ーーそれぞれの身体の調子や体力に合わせてレースに参加できるので、楽しみ方を選べるということなんですね。

完走した人全員が主役になれる競技

ーー加藤さんご自身はもともとトライアスロンをされていたのですか。

加藤)私は、中学校1年生までは競泳をやっていました。その後、社会人実業団で走りました。トライアスロンデビューしたのは24歳の時なので、比較的遅いと思います。

ーー水泳から陸上に転向されたんですね。それぞれの競技を経て感じる「トライアスロン」の魅力について教えてください。

加藤)魅力は3つあります。1つめは、選手目線での身体的なメリットです。3種目それぞれ使う身体が違うところです。基本的には持久系スポーツなのでスタミナは必須ですが、水泳だったら上半身、自転車だったら上半身も下半身も体幹も使うし、陸上は自重で身体を支えて走らなければいけない。それぞれ使う筋肉が違うので、トライアスロンをすることで健康的な体作りをすることができることかなと思います。

2つめは、メンタル的な面でのメリットです。アップテンポな感じで「完走した人が全員主役になれるような競技」ですので、お互いを讃え合うメンタリティを持つことができます。もちろん競わなければならないのですが、フィニッシュした後に選手同士で讃え合うなどの光景もよく目にします。

3つめは、計画的に物事を進められるようになることです。3種目あるのでそれぞれのライフスタイルに合わせて練習をしなければいけないため、タイムマネジメントが得意になることもメリットだと思います。
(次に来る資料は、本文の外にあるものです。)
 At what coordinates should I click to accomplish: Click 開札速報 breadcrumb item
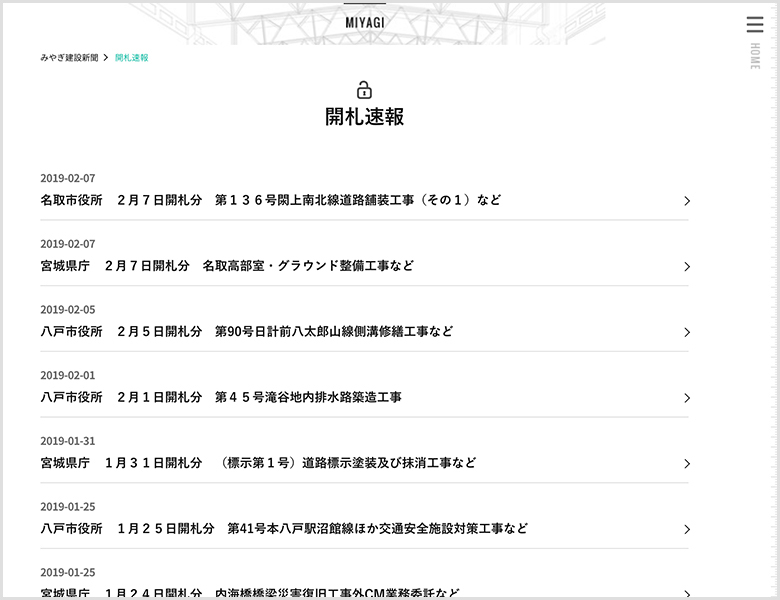pyautogui.click(x=132, y=58)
そして目標の大会で完走することで達成感も得られるので、選手としてトライアスロンをする人だけでなく一般の趣味としてトライアスロンをする人にもさまざまなメリットがあるかなと思います。

ーーありがとうございます。「完走した人が全員主役」という言葉を伺って、オリンピックのフィニッシュ後に選手同士がハグしたり称え合ったりしていた姿を思い出しました。感動的でしたし、お互いを尊重しあう精神の強さなどを垣間見た気がしました。
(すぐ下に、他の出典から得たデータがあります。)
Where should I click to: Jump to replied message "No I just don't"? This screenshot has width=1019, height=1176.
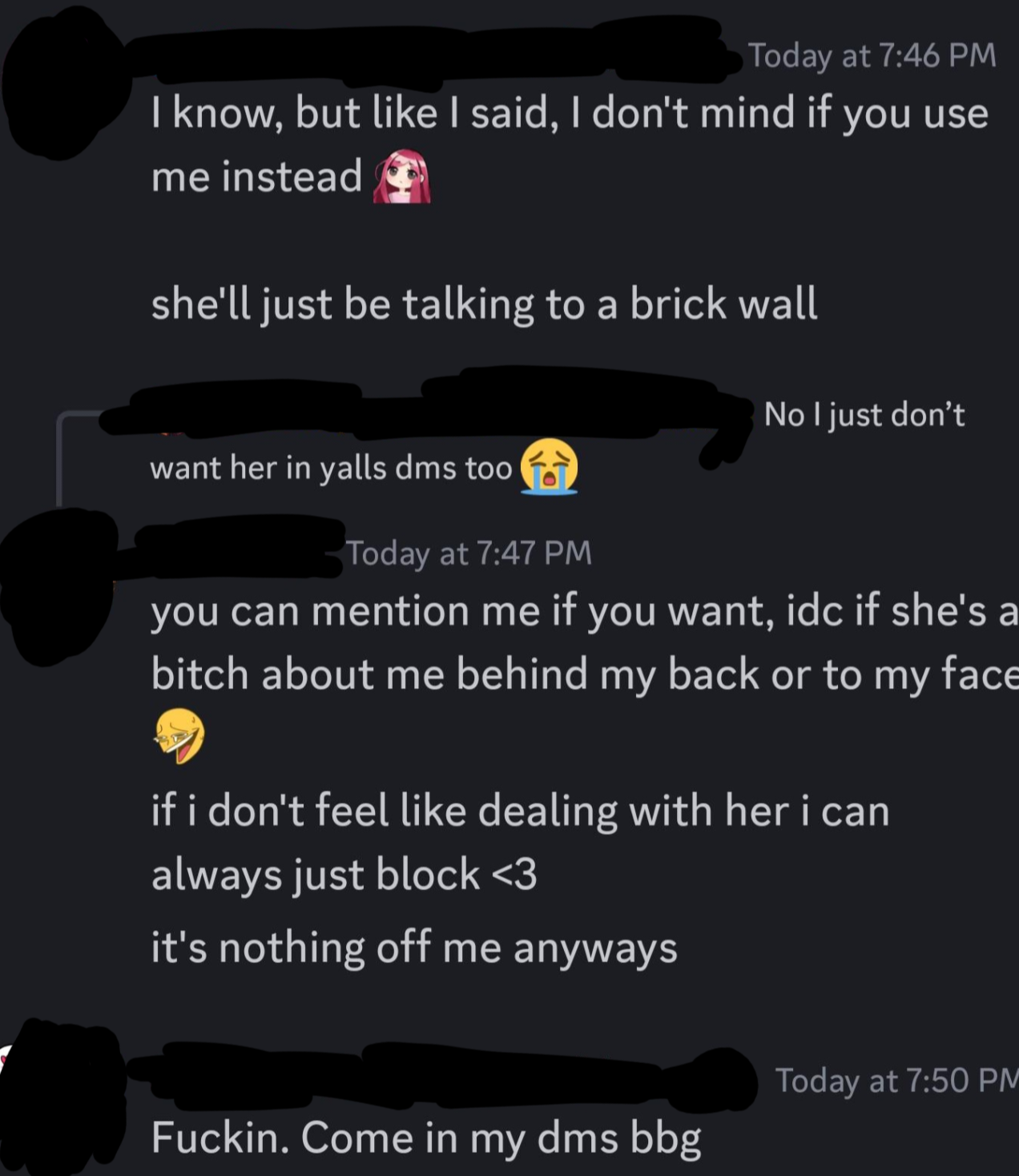click(864, 415)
加藤)オリンピックなどでは、スイムからバイクの間に集団で協力し合いながらレースを展開することもあります。そうした中で意思疎通を取りながらレースを進めていくので、最後はみんなで頑張ったねって讃え合うことがあります。

ーー紳士的な競技ですね。初心者が飛び込んでも受け入れてもらえそうな、あたたかみのある競技であるように感じます。

加藤)そうですね。初心者にとても優しい競技だと思います。競技を進行する上の審判やスタッフはボランティアの方がいて成り立つ競技なのですが、トライアスロンを趣味でやっている人がボランティアとして関わっていたり、トライアスロンに関わりたいからボランティアをされている方も多いので、親心のような感じで初心者の方を見守っていると思います。出場している人だけでなく審判やスタッフも一体となって大会が運営されています。

ーー愛に溢れた競技で、ますます魅力的に感じます。過酷な競技だからこそ、ピリピリとした空気があるのかと思いましたが、そうではないんですね。

加藤)全くありません!とてもアットホームな感じです。ルールには従わなくてはいけませんが、陽気な人が多いように感じます。

レースができるだけでありがたい

ーーさまざまな場所で大会に出られてきたと思うのですが、印象に残っている大会や地域とかありますか。

加藤)やはり、おもてなしの文化がある日本が良いなと感じます。海外の選手からも、日本の大会はとても人気です。日本の独特の文化である、人が優しく食べ物が美味しく、そして建物が古風であることが人気のポイントの一つだと思います。もちろん、私にとってはヨーロッパ系の地域での大会も思い出深いですが。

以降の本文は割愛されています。